As for the performance figures, the Abarth 124 Spider impresses. Whereas the Fiat will complete the 0-62mph sprint in 7.5 seconds, the Abarth gets there in 6.8 seconds. Top speeds are 134mph for the Fiat and 144mph for the Abarth. In both cases, the automatic transmission blunts performance.
Refinement and noise levels
It may be a sports car, but the Abarth 124 Spider is remarkably refined.
And it makes all the right sorts of noises. The Abarth 124 Spider gets a Record Monza exhaust system and this does its best to mask any noises within a radius of a few hundred yards. Seriously, it’s like the Royal Philharmonic Orchestra setting up next to a jobbing busker in a subway.
Things are surprisingly calm in the cabin, roof up or roof down. There’s a small amount of wind noise with the roof retracted, but a subtle deflector between the roll hoops keeps it to a minimum, while leaving the windows up also helps a little.

| PROVIDED MATERIAL |
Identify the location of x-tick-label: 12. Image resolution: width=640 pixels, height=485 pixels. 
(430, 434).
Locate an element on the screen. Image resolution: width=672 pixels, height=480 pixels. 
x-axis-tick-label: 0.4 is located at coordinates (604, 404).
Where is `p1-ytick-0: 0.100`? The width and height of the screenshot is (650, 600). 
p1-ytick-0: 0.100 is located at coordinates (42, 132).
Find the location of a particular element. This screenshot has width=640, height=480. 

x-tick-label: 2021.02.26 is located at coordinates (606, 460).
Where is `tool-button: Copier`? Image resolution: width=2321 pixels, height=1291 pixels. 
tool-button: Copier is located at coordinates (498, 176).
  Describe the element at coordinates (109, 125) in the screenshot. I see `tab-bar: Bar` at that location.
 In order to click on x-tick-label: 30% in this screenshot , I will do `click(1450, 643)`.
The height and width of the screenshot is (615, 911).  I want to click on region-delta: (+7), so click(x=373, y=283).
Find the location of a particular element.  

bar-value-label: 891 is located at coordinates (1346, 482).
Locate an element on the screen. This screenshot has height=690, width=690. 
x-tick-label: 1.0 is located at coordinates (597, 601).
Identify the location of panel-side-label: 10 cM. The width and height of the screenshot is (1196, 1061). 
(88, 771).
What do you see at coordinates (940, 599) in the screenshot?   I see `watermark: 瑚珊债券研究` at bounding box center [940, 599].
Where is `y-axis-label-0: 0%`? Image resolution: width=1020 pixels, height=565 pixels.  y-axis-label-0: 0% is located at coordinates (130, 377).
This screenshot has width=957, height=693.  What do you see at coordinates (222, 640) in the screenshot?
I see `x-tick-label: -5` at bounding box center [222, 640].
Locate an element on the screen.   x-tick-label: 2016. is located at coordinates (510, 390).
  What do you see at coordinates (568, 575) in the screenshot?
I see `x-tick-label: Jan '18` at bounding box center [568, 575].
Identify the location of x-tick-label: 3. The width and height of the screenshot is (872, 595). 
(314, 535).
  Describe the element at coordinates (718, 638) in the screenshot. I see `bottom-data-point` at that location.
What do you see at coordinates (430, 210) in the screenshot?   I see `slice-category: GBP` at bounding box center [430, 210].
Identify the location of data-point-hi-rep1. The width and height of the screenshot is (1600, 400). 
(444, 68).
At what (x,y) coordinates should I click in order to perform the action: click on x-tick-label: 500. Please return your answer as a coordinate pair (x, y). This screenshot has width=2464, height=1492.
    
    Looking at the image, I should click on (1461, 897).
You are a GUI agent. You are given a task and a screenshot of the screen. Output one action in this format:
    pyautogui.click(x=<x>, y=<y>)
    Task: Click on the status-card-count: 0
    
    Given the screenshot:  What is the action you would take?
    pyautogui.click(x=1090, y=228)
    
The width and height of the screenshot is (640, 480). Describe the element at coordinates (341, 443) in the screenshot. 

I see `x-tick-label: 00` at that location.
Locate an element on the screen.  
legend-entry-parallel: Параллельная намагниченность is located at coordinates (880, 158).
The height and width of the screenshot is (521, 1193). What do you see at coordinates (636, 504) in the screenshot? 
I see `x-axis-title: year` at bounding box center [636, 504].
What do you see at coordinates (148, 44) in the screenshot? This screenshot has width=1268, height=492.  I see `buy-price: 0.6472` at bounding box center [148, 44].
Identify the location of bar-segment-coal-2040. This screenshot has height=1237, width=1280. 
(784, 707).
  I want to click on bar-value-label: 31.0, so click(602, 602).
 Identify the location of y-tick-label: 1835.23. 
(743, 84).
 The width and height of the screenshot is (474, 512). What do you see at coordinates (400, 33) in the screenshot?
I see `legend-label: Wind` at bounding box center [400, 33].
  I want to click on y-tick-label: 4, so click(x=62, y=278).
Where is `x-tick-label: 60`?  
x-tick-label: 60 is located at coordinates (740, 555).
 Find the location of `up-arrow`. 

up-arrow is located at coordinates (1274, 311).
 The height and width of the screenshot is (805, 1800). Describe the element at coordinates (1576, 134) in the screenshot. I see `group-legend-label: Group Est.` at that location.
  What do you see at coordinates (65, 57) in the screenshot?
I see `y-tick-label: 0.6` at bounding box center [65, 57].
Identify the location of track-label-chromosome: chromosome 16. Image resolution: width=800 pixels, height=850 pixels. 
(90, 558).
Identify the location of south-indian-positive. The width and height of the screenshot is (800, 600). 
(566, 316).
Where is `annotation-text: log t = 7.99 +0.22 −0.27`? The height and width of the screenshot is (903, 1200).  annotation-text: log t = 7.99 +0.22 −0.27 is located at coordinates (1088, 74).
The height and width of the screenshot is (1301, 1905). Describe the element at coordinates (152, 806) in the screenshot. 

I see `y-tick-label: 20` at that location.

| ASSIGNMENT |
Reproduce, word for word, the stretch of the Abarth 124 Spider text from "Refinement and noise" through "in a subway.".

| EXERCISE OUTPUT |
Refinement and noise levels
It may be a sports car, but the Abarth 124 Spider is remarkably refined.
And it makes all the right sorts of noises. The Abarth 124 Spider gets a Record Monza exhaust system and this does its best to mask any noises within a radius of a few hundred yards. Seriously, it’s like the Royal Philharmonic Orchestra setting up next to a jobbing busker in a subway.